(WORK TASK A):
Read the article on Canada's vaccine manufacturing and decide whether each statement agrees with it: (i) the facility is to be built by 2027; (ii) the Toronto facility will produce 76 million influenza doses within three months of a pandemic declaration; (iii) about $1 billion went into domestic manufacturing capacity for COVID, mainly in fill and finish. Answer yes or no for each, quoting the words of the article that decide it.
(WORK TASK B):
According to the article on Canada's vaccine manufacturing, how much will the federal government spend on the new facility?
(WORK TASK C):
Transcribe the passage of the article on Canada's vaccine manufacturing starting with "TORONTO -- On" and going on through "to other countries.".

TORONTO -- On the heels of his Wednesday announcement regarding the federal government’s support for a new influenza vaccine manufacturing facility in Toronto, Industry Minister Francois-Philippe Champagne says he has plans to further improve the country’s domestic biomanufacturing capacity.

The federal government will spend $415 million, in partnership with Sanofi Pasteur Ltd. and the Ontario government, to build the vaccine facility by 2027.

According to Champagne, the Toronto facility will be able to produce 76 million vaccine doses for influenza within six months of the World Health Organization declaring a pandemic, which will be enough to vaccinate the Canadian population and export any extra doses to other countries.

Champagne said his plans to rebuild the country’s biomanufacturing sector go beyond investing in one vaccine manufacturing facility.

“I’m not going to stop there,” he shared with CTV’s Your Morning on Thursday. “I’m trying to onshore as much as possible the critical elements, whether we talk about lipids, whether we talk about adjuvants, whether we talk about syringes…”

The minister said the COVID-19 pandemic exposed biomanufacturing vulnerabilities for a number of G7 countries, including Canada.

“We all felt that we were not resilient enough,” he said. “So one of the missions, we said, first with respect to COVID, we invested about $1 billion to beef up our domestic manufacturing capacity, mainly in the fill and finish area [filling vials with vaccines and finishing the packaging process]."

Canada’s biomanufacturing industry has shrunk in the past few decades, which meant the federal government was forced to look abroad to secure vaccines when the COVID-19 pandemic was declared a year ago.

The government is buying at least $238 million doses of seven different vaccines, with only one of those being made by a Canadian company – Medicago – and none in Canada, at first.

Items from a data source

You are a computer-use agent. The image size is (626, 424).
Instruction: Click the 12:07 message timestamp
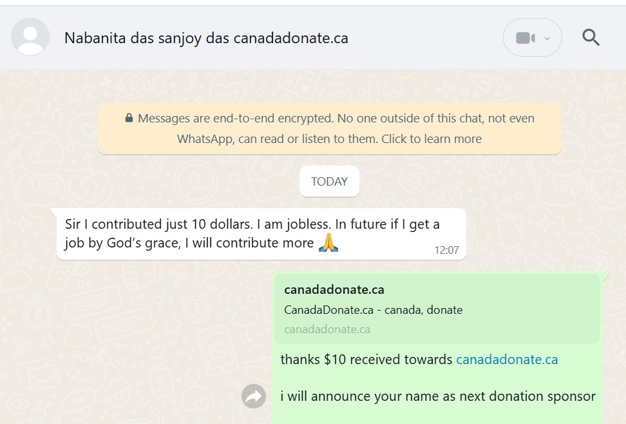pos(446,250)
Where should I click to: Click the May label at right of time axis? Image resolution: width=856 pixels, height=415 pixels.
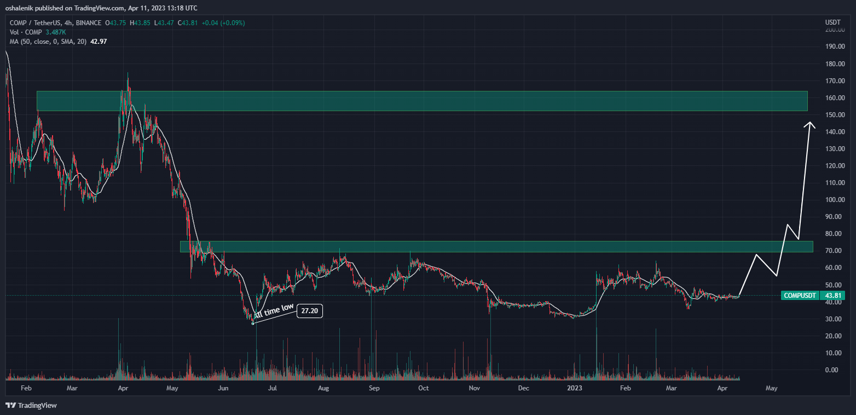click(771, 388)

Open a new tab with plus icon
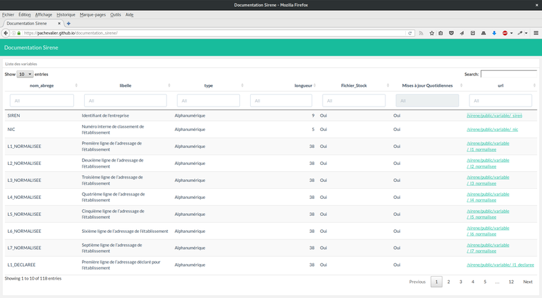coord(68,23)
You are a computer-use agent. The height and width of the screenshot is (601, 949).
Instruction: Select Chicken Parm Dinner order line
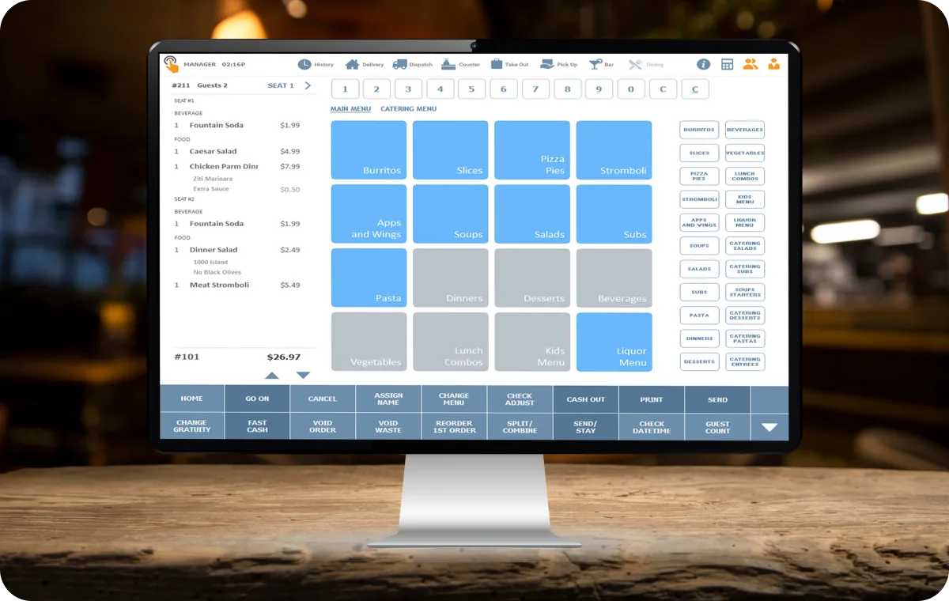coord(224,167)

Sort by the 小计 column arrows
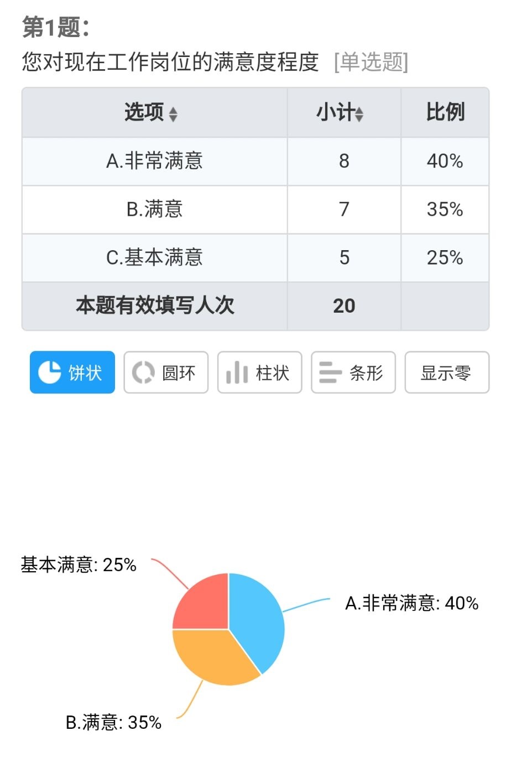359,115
---
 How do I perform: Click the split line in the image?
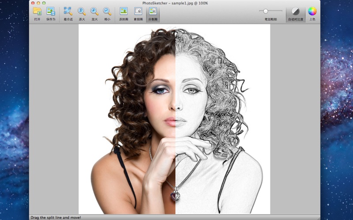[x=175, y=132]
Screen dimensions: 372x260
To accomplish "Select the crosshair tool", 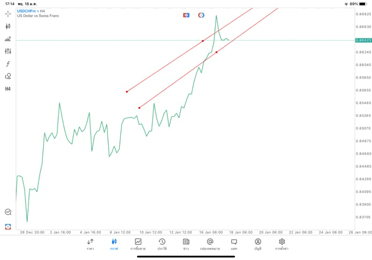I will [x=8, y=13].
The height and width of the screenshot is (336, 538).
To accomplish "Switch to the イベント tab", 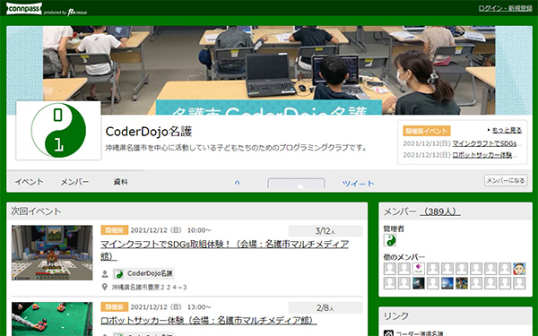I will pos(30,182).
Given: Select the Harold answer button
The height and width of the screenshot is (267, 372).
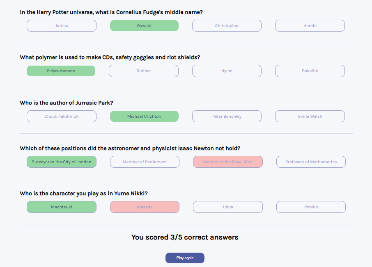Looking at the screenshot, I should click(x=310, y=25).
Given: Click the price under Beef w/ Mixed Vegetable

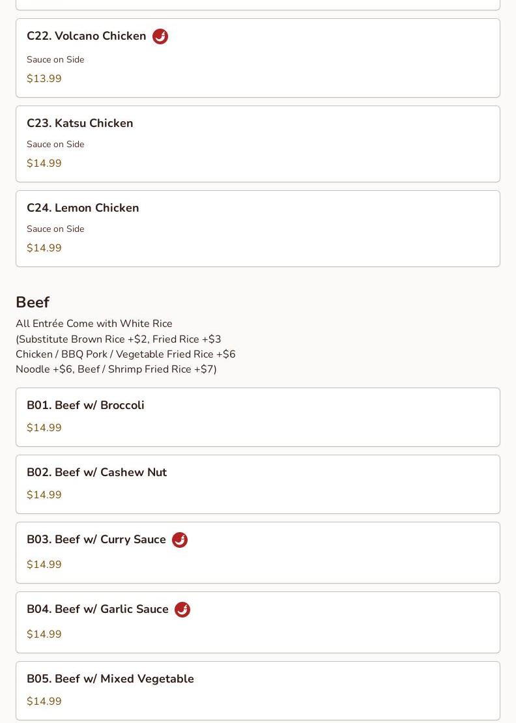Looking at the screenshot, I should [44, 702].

(EXERCISE OUTPUT A):
(i) Yes: "to build the vaccine facility by 2027."
(ii) No: "within six months of the World Health Organization declaring a pandemic"
(iii) Yes: "we invested about $1 billion to beef up our domestic manufacturing capacity, mainly in the fill and finish area"

(EXERCISE OUTPUT B):
$415 million.

(EXERCISE OUTPUT C):
TORONTO -- On the heels of his Wednesday announcement regarding the federal government’s support for a new influenza vaccine manufacturing facility in Toronto, Industry Minister Francois-Philippe Champagne says he has plans to further improve the country’s domestic biomanufacturing capacity.

The federal government will spend $415 million, in partnership with Sanofi Pasteur Ltd. and the Ontario government, to build the vaccine facility by 2027.

According to Champagne, the Toronto facility will be able to produce 76 million vaccine doses for influenza within six months of the World Health Organization declaring a pandemic, which will be enough to vaccinate the Canadian population and export any extra doses to other countries.